> EXERCISE REQUIREMENTS
Will you return, word for word, only the lines from the top of the data below down to and including the one with "Maximize the Category"?

[Collected data]
****************

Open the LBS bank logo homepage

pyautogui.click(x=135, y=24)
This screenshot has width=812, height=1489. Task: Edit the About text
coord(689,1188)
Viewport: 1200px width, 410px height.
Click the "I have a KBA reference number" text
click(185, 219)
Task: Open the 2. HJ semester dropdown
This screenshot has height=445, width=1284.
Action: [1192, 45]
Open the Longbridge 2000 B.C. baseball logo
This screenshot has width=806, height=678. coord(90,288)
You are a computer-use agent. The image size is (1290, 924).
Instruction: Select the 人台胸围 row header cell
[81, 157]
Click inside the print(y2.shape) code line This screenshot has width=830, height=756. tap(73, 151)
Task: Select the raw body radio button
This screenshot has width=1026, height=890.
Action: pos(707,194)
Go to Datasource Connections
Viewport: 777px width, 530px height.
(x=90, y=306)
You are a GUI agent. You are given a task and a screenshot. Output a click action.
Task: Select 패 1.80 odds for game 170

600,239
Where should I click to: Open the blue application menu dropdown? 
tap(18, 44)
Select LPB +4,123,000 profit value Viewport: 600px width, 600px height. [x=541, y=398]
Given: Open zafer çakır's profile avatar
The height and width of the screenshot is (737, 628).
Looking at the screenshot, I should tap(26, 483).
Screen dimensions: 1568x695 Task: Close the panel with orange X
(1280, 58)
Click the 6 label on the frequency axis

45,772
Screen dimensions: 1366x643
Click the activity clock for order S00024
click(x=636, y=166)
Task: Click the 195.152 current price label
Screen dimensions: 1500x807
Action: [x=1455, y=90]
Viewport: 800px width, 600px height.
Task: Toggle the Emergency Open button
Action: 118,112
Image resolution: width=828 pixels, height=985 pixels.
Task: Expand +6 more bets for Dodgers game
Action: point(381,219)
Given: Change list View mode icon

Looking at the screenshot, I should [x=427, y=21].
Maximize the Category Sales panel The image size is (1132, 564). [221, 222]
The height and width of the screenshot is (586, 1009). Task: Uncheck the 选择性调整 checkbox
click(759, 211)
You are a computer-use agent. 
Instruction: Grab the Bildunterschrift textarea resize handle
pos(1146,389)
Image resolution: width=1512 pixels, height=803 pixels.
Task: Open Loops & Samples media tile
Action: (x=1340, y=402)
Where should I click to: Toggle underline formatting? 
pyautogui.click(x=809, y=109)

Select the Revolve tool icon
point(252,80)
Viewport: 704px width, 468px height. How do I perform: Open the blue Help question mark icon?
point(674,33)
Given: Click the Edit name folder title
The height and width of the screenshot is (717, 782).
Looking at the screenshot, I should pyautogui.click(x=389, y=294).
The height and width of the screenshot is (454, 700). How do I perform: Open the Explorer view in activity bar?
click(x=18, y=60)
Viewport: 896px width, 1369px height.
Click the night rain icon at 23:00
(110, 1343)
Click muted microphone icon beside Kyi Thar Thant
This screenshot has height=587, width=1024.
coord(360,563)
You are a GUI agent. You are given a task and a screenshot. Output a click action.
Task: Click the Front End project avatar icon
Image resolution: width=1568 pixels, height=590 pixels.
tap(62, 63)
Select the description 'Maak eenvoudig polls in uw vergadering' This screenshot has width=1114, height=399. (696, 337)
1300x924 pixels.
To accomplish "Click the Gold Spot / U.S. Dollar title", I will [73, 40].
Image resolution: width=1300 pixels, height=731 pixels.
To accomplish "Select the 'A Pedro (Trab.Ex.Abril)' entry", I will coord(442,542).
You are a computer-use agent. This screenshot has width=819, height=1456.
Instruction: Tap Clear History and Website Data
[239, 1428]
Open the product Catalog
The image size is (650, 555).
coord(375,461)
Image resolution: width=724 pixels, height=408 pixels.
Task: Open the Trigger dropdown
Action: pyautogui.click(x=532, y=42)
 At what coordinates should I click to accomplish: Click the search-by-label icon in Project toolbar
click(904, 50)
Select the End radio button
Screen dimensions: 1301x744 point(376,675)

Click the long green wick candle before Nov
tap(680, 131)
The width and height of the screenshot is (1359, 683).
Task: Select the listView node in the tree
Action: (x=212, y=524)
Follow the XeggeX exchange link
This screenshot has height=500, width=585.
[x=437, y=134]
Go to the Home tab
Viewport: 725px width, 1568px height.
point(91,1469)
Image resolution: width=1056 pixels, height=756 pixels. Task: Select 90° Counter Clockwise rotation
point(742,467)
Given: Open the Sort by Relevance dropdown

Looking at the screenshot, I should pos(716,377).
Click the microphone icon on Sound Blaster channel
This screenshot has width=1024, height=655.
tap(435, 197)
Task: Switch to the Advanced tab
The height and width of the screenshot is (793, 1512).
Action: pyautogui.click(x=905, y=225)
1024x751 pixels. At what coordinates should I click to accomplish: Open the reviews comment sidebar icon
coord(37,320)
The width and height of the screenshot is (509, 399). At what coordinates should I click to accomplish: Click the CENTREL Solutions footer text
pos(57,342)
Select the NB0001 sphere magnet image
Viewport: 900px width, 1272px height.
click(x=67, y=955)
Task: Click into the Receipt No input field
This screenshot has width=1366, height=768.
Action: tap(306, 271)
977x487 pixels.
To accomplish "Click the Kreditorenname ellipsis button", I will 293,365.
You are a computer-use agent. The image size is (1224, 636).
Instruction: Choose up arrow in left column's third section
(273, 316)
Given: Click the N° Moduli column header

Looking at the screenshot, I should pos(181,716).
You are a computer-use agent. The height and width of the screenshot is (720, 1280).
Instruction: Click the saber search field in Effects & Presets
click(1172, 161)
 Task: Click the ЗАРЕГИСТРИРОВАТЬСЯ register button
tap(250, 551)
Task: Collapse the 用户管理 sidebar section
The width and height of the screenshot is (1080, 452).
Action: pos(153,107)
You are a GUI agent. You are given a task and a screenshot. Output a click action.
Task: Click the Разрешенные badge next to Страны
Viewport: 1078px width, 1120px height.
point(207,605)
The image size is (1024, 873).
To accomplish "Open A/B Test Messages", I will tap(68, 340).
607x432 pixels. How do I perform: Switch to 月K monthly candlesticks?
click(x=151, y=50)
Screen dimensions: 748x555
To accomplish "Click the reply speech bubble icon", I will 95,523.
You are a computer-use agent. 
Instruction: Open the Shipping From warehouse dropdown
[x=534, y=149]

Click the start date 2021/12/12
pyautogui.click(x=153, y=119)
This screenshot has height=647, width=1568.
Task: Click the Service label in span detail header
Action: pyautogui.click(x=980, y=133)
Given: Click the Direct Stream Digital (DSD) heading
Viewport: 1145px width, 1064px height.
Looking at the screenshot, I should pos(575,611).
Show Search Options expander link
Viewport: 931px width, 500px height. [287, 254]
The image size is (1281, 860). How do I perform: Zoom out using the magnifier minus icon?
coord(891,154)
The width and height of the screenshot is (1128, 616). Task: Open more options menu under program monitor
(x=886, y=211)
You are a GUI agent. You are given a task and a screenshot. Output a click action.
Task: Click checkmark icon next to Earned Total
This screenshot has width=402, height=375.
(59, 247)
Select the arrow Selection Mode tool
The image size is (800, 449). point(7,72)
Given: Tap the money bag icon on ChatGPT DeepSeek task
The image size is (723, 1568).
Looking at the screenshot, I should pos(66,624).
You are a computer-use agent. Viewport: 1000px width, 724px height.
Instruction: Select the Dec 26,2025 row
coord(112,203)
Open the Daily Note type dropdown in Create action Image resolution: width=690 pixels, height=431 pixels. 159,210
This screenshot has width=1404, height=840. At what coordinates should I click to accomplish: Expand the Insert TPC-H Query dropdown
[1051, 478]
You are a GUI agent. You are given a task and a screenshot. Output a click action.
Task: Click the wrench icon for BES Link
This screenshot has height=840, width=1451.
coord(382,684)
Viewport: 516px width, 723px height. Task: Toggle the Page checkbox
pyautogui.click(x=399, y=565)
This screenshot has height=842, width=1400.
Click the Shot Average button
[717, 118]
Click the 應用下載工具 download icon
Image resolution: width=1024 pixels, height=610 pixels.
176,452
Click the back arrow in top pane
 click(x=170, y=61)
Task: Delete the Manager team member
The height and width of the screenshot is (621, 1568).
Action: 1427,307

****************

> YOUR RESPONSE
Open the LBS bank logo homepage

pyautogui.click(x=135, y=24)
This screenshot has width=812, height=1489. Task: Edit the About text
coord(689,1188)
Viewport: 1200px width, 410px height.
Click the "I have a KBA reference number" text
click(185, 219)
Task: Open the 2. HJ semester dropdown
This screenshot has height=445, width=1284.
Action: [1192, 45]
Open the Longbridge 2000 B.C. baseball logo
This screenshot has width=806, height=678. coord(90,288)
You are a computer-use agent. The image size is (1290, 924).
Instruction: Select the 人台胸围 row header cell
[81, 157]
Click inside the print(y2.shape) code line This screenshot has width=830, height=756. tap(73, 151)
Task: Select the raw body radio button
This screenshot has width=1026, height=890.
Action: pos(707,194)
Go to Datasource Connections
Viewport: 777px width, 530px height.
(x=90, y=306)
You are a GUI agent. You are given a task and a screenshot. Output a click action.
Task: Select 패 1.80 odds for game 170

600,239
Where should I click to: Open the blue application menu dropdown? 
tap(18, 44)
Select LPB +4,123,000 profit value Viewport: 600px width, 600px height. [x=541, y=398]
Given: Open zafer çakır's profile avatar
The height and width of the screenshot is (737, 628).
Looking at the screenshot, I should tap(26, 483).
Screen dimensions: 1568x695 Task: Close the panel with orange X
(1280, 58)
Click the 6 label on the frequency axis

45,772
Screen dimensions: 1366x643
Click the activity clock for order S00024
click(x=636, y=166)
Task: Click the 195.152 current price label
Screen dimensions: 1500x807
Action: [x=1455, y=90]
Viewport: 800px width, 600px height.
Task: Toggle the Emergency Open button
Action: 118,112
Image resolution: width=828 pixels, height=985 pixels.
Task: Expand +6 more bets for Dodgers game
Action: point(381,219)
Given: Change list View mode icon

Looking at the screenshot, I should [x=427, y=21].
Maximize the Category Sales panel The image size is (1132, 564). [221, 222]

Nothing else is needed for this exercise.